赶紧扔掉以免烧到手,沈馥抬眼看去,只见罪魁祸首手里也提着一盏灯笼,他穿着近似黑色的衣袍,头上戴着同色纱帽。
是个青年太监。
他生得俊秀,肤色白皙,个子高,身形却瘦弱,宽松的衣袍穿在身上空空荡荡的。
沈馥望着他苍白的脸和唇,叹了口气,宫里果真不是个好地方,这种身高却风都吹得倒,平日里说不定连口饭都吃不饱。
沈馥从油纸包的几个包子里拿出两个,又撕下一条卤鸡鸡腿,用半张油纸包好递到青年太监面前:“拿着吧。”
“――”青年太监一动不动。
沈馥觉得他定是不好意思,强硬地塞到他手里:“你瞧你这风吹就倒的身板,再不吃点儿东西就要倒地上了,不用放在心上。”
抓这只烧鸡和包子的时候她饿得不行,等到走出小厨房,沈馥就体会到了什么叫做眼睛大肚子小,这可是扎扎实实的一只鸡和四五个包子,全吃下去非撑死不可。
这玩意儿又不是钱,不吃到肚子里都是浪费。
塞完东西,沈馥深藏功与名,身影很快消失在宫墙转角处。
而站在路中间的青年太监――谢渊,收回落在她背影上的目光,低头望着手里还散发着热气的鸡腿和两个包子,秀丽的眉毛慢慢皱起。
他不喜欢热的东西,水,食物,还有女人的体温。
站在不远处,没有提灯笼的总管太监心惊胆颤,两条腿抖得跟打摆子一样,他身后的小太监更是怕得不成样儿,深怕下一秒这条小命就交代在这儿。m.dizhu.org
“福宝。”谢渊伸着手,把烧鸡和包子拿得远远的。
总领太监赶紧小跑上前,“皇上。”
“扔了。”谢渊眼睛还望着手里的东西,浅色泛白的唇吐出两个字。
五十多岁,头发已经花白的福宝连忙小心翼翼地从他手里接过东西,提着的一颗心终于放下一点点,至少皇上他没动杀念,真真是太好了。

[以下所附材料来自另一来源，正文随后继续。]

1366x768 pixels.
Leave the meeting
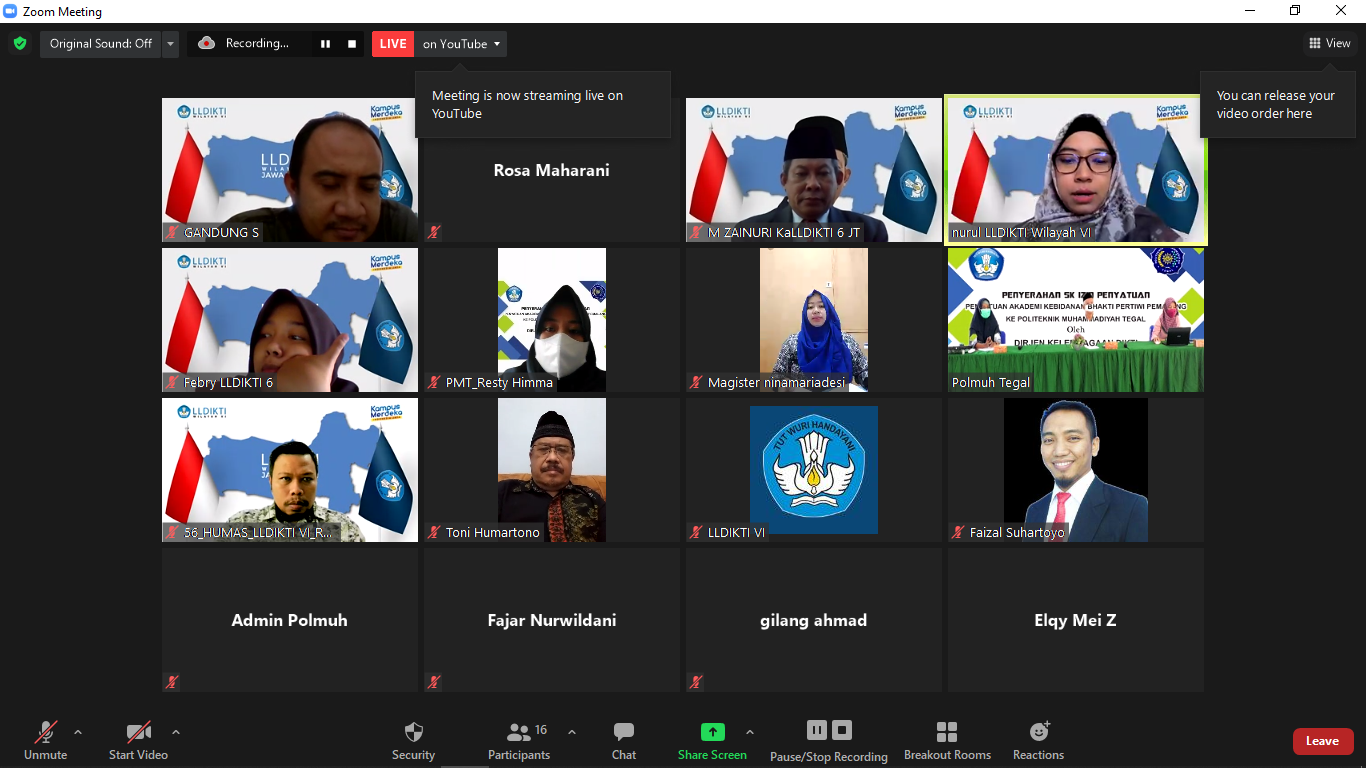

心中欣喜的福宝想到刚才那个大胆宫女竟然塞东西给皇上,那时他都已经做好收尸的准备,没想到……看来他要去找找这个人,说不定能让皇上的病症松快些。
福宝正盘算着,谢渊的声音突然传来:“把它留下。”
“什……包子吗?”福宝摊开手。
谢渊点头,皱着眉转身往前走。
留在原地的福宝原本用单手拿着包子鸡腿,马上改用两只手捧着,踌躇了下,招来了个人,“你去查查刚才那个宫女是哪个殿上当值的?”
“是。”
吩咐完,连忙追上前面那道身影,一回到寝殿,赶紧吩咐其他人取干净的碗筷来,亲自动手把包子馅儿挖出来,等包子皮晾凉了,送到谢渊的桌头上。
此时的谢渊脱去那身太监袍子,换上了明黄绣龙纹的寝衣,头发披散,面无表情。
福宝把包子皮放桌上,又加了两样点心和一杯茶。
这两样都是福宝自作主张加的,端上去的时候心惊胆颤,但还好,谢渊只是眨了眨眼睛没有说什么,捻着包子皮送入口中。

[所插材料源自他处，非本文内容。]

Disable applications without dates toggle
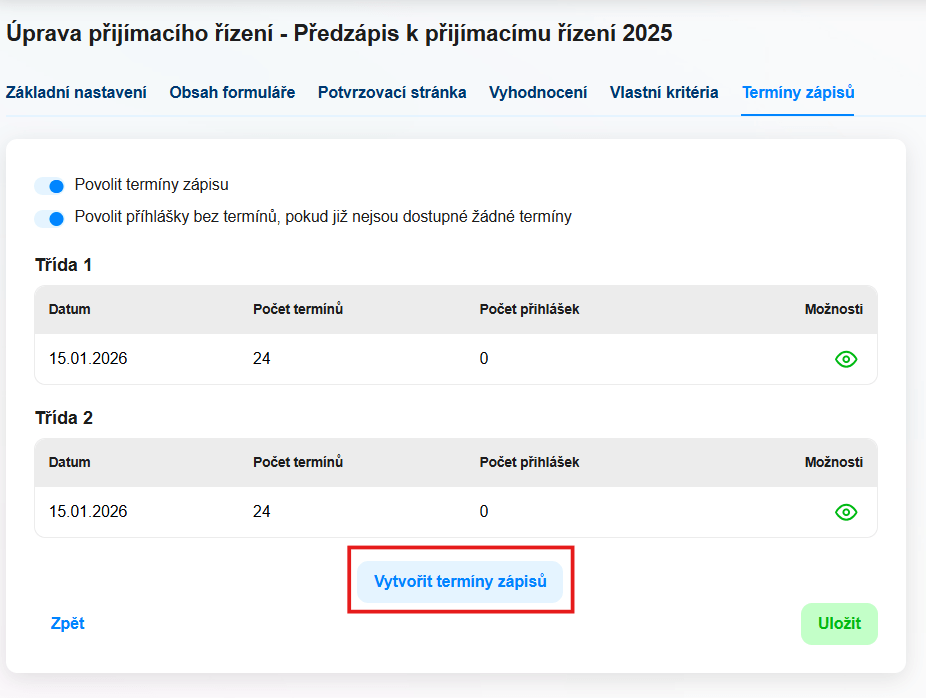The width and height of the screenshot is (926, 698). [49, 217]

两个包子的包子皮最后只吃掉一小半,茶喝了两口,其余分毫没动。
不过福宝已经心满意足了,皇上今日吃的,已经是两三日的量了。
沈馥不知道自己以为的小可怜就是避之不及的蛇精病男主,她回到住的宫舍的时候大部分人都已经睡着,怕吵醒他们,她在屋外把肚子填饱,灌了两杯冷茶爬进被窝,忙了一天,很快也有了睡意。
第二天凌晨,沈馥比昨天多睡了小半个时辰,管事姑姑让梅香把她叫去跟前,道:“御乾宫的掌灯宫女突发急疫,要从我们这儿抽掉个人手过去,我看你平日里干活麻利,和福宝公公说了让你去,收拾收拾东西,待会儿就有人来接你。”
掌事姑姑年纪五十上下,面容还能瞧出年轻时的美丽。
沈馥一点都没想到这样的“好事”会轮到她头上,原身不是处处惹人嫌吗,她是从哪儿看出干活麻利的?!